At the heart of this approach is the integration of low-cost, practical experiments that help bridge the gap between abstract theory and tangible real-world applications. These hands-on projects allow students to engage with realistic electromagnetic problems, deepening their understanding of key concepts. Working collaboratively on these experiments, students develop essential teamwork and communication skills, which are critical in professional engineering environments. This practical experience also helps students gain confidence in tackling complex design tasks, promoting creativity and problem-solving.
In addition to hands-on experimentation, technology plays a crucial role in this educational framework. The curriculum integrates simulations, collaborative online platforms, and project-based learning environments. Simulations enable students to model electromagnetic phenomena and manipulate variables, providing them with an interactive way to explore theoretical concepts. Tools such as Google Drive and other collaborative software platforms facilitate seamless sharing of designs, calculations, and reports, allowing for effective collaboration and feedback. The use of breakout rooms in online or hybrid settings further supports group-based project work, encouraging students to share ideas and solutions in a dynamic learning environment. These tools prepare students for a modern engineering workplace that increasingly relies on digital collaboration and problem-solving.

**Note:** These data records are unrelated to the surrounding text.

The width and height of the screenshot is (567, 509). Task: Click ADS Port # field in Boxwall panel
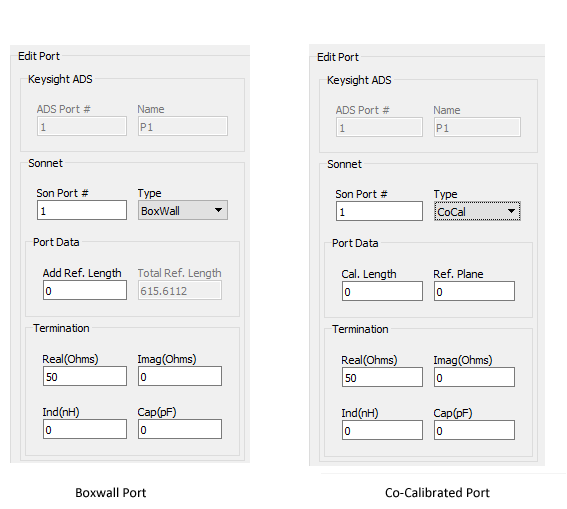82,126
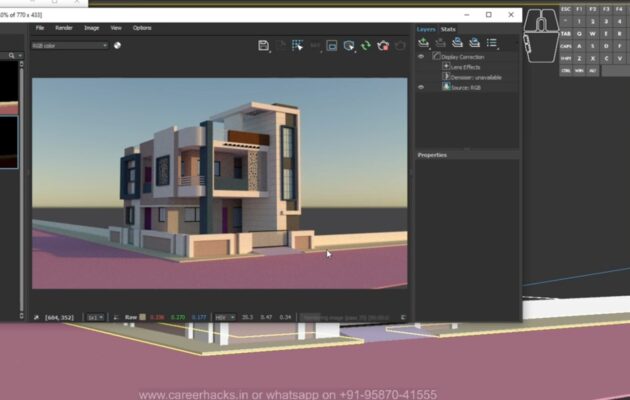Click the Track mouse while rendering icon

(x=297, y=45)
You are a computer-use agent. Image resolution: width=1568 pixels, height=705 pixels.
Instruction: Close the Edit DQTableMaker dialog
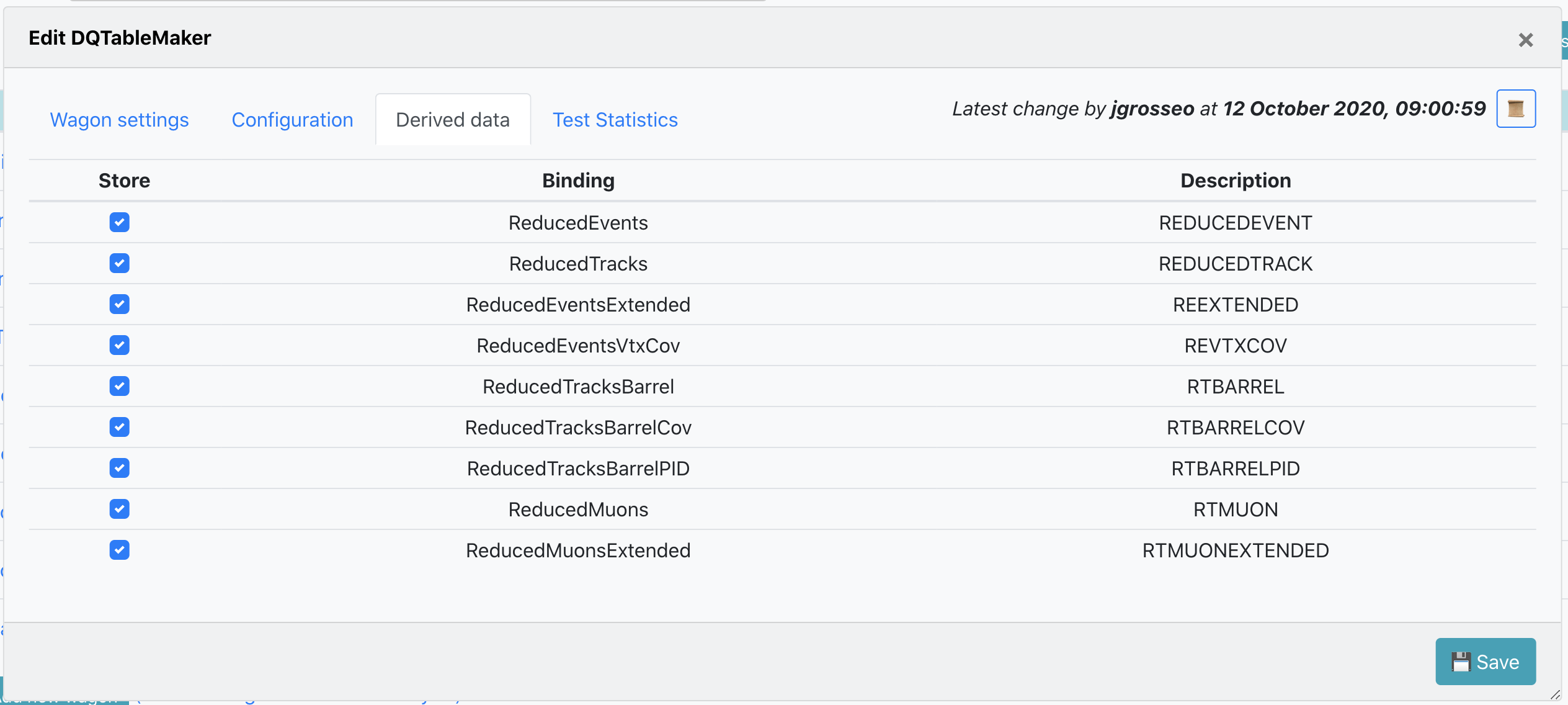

Moreover, this approach employs active learning techniques, such as flipped classroom models, where students complete preparatory work—readings and videos—before attending class. This structure allows valuable class time to be dedicated to interactive problem-solving, discussions, and deepening comprehension of difficult concepts. Pre-class conceptual questions also help assess student readiness and understanding, offering instructors continuous feedback on student progress.
The use of realistic but mathematically approachable electromagnetic problems ensures that students can engage deeply with the material without becoming overwhelmed by complexity. Early assessments based on surveys, student feedback, and performance metrics indicate improved engagement, conceptual understanding, and enhanced teamwork within the student cohort.